(ASSIGNMENT):
Would you restate every entry below word for word? Leave out the pictures.

(GIVEN RECORDS):
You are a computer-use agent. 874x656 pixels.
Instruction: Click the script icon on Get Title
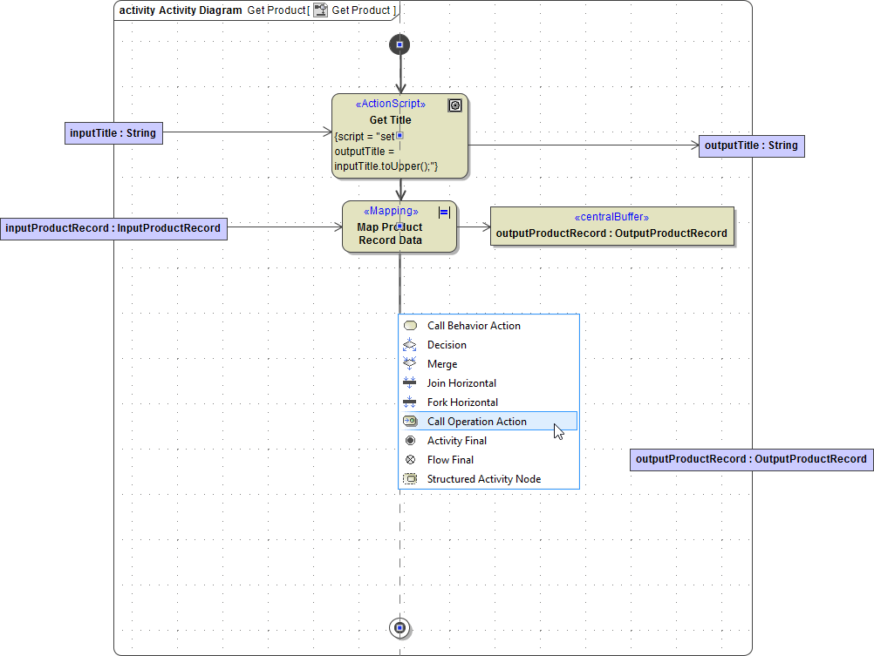coord(454,105)
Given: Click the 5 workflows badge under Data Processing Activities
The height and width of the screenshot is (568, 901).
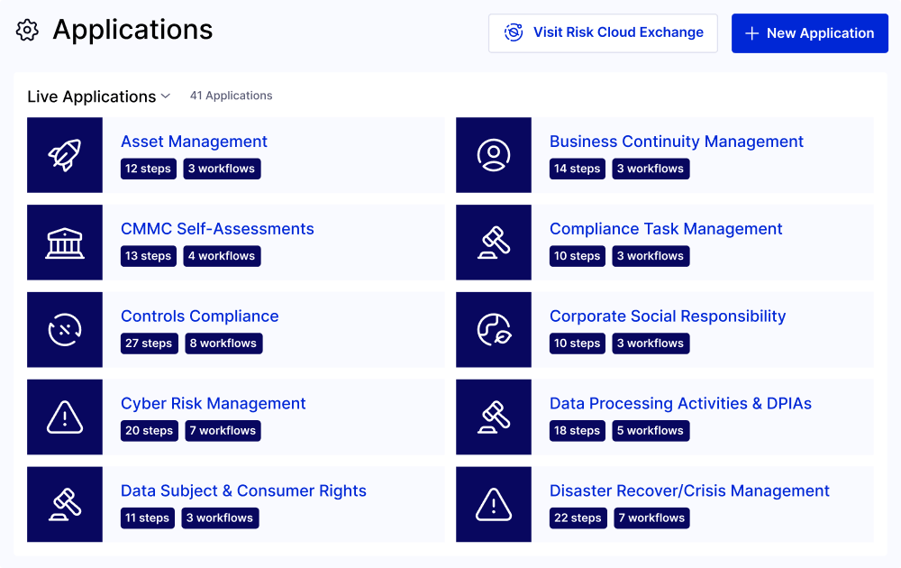Looking at the screenshot, I should tap(651, 431).
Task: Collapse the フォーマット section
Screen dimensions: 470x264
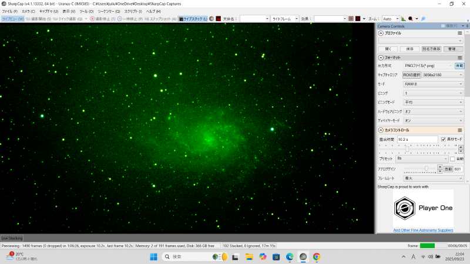Action: [380, 57]
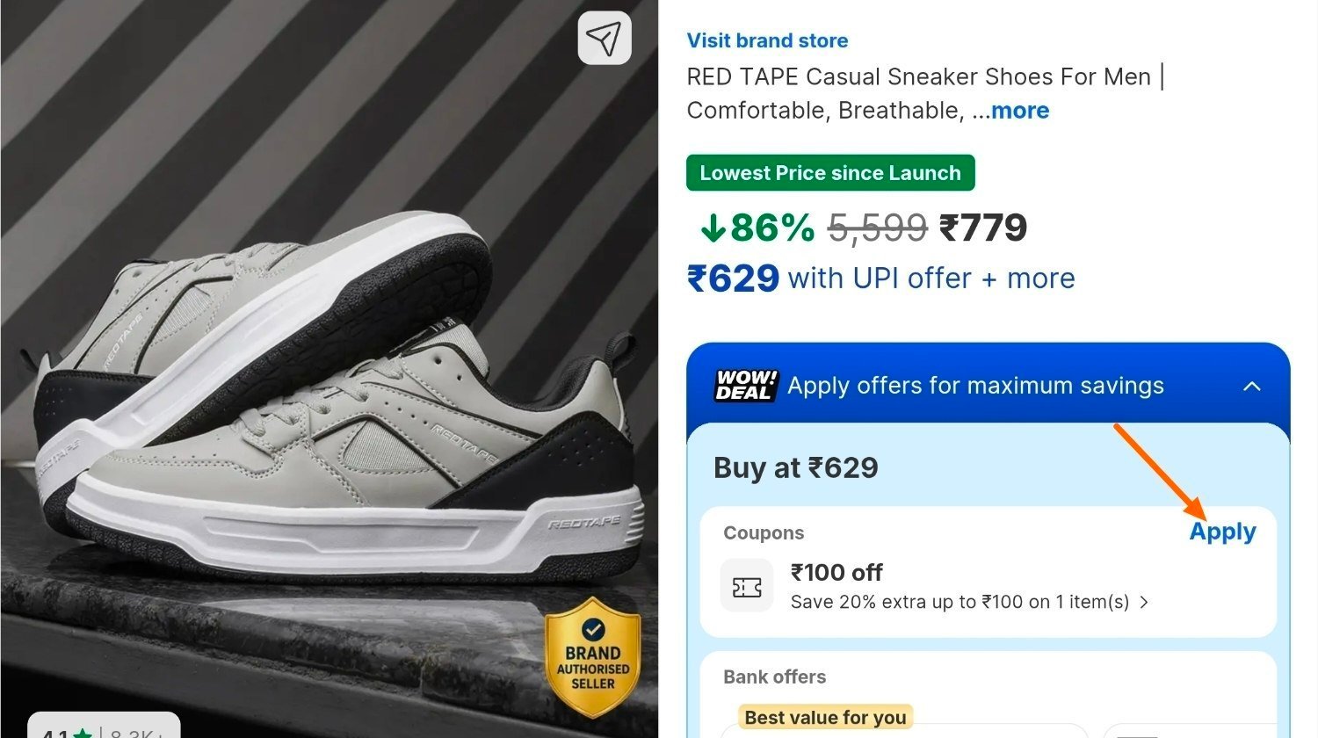
Task: Collapse the WOW Deal offers section chevron
Action: pos(1252,386)
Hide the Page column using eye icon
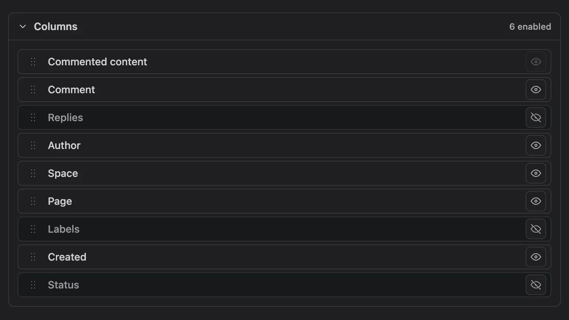 [536, 201]
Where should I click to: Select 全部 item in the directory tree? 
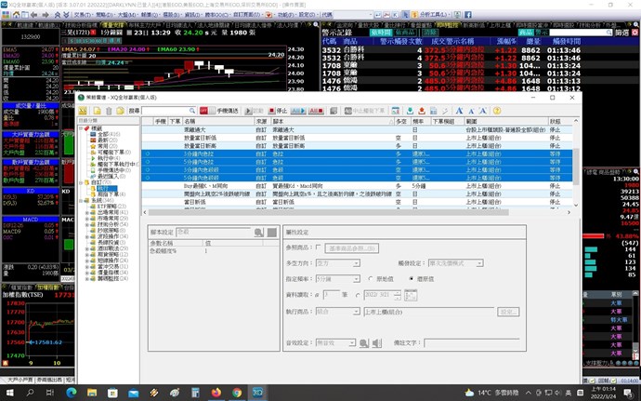pyautogui.click(x=102, y=134)
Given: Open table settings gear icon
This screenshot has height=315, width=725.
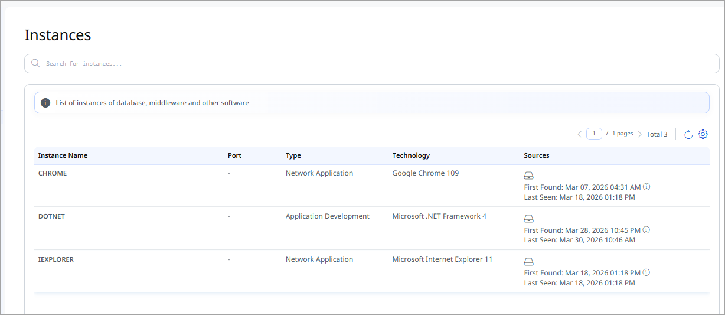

(ANSWER):
You are a computer-use agent. 874x656 pixels.
Instruction: Click the script icon on Get Title
coord(454,105)
Given: Click the 5 workflows badge under Data Processing Activities
The height and width of the screenshot is (568, 901).
Looking at the screenshot, I should tap(651, 431).
Task: Collapse the フォーマット section
Screen dimensions: 470x264
Action: [380, 57]
Task: Collapse the WOW Deal offers section chevron
Action: pos(1252,386)
Hide the Page column using eye icon
 [536, 201]
Where should I click to: Select 全部 item in the directory tree? 
pyautogui.click(x=102, y=134)
Given: Open table settings gear icon
This screenshot has height=315, width=725.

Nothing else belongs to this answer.